Plusieurs mois après, la ville de Bossangoa dans le Nord de la Centrafrique secouée par une vague de violences en 2013 ayant causé le déplacement d'environ 50.000 personnes à l'évêché, chrétiens et musulmans confondus, est aussi loin que la capitale Bangui d'avoir retrouvé la sécurité, malgré la présence de troupes françaises et africaines, selon une source religieuse.
Suite à la faillite des services administratifs, la ville natale de l'ancien président François Bozizé continue de subir, après les ex-rebelles de la Séléka (au pouvoir), la terreur des miliciens anti-Balakas (anti-machettes), du nom de ces fameux groupes d'autodéfense villageois créés à l'origine pour combattre les coupeurs de route et qui ont sorti leurs armes de fabrication artisanales et amulettes pour se venger des exactions des nouveaux maîtres de Bangui.
Evêque du diocèse de Bossangoa, Mgr. Nestor Désiré Nongo Aziadia parle d'un « drame difficile à gérer ». Pour pouvoir échapper aux violences où « des maisons continuent d'être incendiées à longueur de journée », quelque 42.000 personnes, des chrétiens, se sont refugiées à l'évêché. « Sur un deuxième site qui abrite la communauté musulmane, il y a environ 8.000 personnes », informe l'homme d'Eglise.

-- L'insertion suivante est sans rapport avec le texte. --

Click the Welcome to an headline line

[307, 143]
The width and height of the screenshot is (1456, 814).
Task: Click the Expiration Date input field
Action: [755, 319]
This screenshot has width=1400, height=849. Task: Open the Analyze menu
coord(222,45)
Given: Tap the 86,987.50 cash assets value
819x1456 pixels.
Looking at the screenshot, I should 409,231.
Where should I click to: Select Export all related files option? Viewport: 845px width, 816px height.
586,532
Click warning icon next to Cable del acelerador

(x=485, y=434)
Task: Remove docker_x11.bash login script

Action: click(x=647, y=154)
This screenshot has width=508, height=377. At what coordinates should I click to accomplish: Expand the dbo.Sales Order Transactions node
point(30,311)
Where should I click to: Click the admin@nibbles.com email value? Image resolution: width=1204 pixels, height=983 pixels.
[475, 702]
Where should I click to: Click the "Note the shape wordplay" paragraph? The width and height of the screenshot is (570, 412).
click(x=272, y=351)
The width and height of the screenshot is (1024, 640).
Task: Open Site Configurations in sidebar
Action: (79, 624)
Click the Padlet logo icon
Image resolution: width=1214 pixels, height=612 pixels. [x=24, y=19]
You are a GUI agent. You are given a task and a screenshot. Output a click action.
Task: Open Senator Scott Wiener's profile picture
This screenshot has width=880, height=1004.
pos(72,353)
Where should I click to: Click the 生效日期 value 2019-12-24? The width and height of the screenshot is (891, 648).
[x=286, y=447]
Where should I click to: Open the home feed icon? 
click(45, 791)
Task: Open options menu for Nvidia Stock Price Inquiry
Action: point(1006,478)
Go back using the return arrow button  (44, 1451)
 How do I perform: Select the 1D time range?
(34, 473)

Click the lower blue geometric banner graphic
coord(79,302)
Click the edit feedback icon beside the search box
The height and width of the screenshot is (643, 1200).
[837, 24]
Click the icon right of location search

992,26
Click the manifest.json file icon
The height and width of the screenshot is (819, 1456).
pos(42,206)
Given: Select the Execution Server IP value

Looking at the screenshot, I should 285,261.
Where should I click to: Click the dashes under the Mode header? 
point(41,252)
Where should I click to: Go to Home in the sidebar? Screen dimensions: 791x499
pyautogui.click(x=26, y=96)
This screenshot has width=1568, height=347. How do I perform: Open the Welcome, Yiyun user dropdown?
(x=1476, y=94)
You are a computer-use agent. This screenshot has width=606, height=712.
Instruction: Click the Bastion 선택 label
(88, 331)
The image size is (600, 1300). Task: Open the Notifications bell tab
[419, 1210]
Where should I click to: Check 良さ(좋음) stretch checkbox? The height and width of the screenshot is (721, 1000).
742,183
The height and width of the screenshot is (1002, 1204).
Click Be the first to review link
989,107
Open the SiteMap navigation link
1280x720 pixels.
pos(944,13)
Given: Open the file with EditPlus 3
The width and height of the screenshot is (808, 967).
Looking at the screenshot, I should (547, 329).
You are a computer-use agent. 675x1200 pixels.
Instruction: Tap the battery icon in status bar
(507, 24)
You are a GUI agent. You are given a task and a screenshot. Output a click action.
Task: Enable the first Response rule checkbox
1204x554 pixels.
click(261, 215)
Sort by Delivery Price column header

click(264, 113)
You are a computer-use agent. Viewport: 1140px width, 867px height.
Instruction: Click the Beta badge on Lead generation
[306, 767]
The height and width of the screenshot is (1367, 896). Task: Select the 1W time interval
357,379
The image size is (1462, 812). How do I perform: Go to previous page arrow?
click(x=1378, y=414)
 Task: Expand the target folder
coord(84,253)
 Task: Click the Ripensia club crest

Les statistiques officielles estiment à 50.000 habitants la population de cette ville. En d'autres termes, Bossangoa s'est quasiment vidée de toute sa population. « Certains habitants sont allés se réfugier à Bangui. Tous les fonctionnaires se sont retirés », a rapporté dans un entretien téléphonique mardi à Xinhua Mgr. Nongo Aziadia.
Conséquence : « Je joue au préfet, au sous-préfet, au maire, au commandant de la brigade de gendarmerie, etc. Je porte toutes ces casquettes en ce moment, face à la faillite des autorités. Il n'y a plus d'autorités administratives, judiciaires et militaires. Ce n'est pas une mince affaire », déplore ce responsable de l' Eglise catholique.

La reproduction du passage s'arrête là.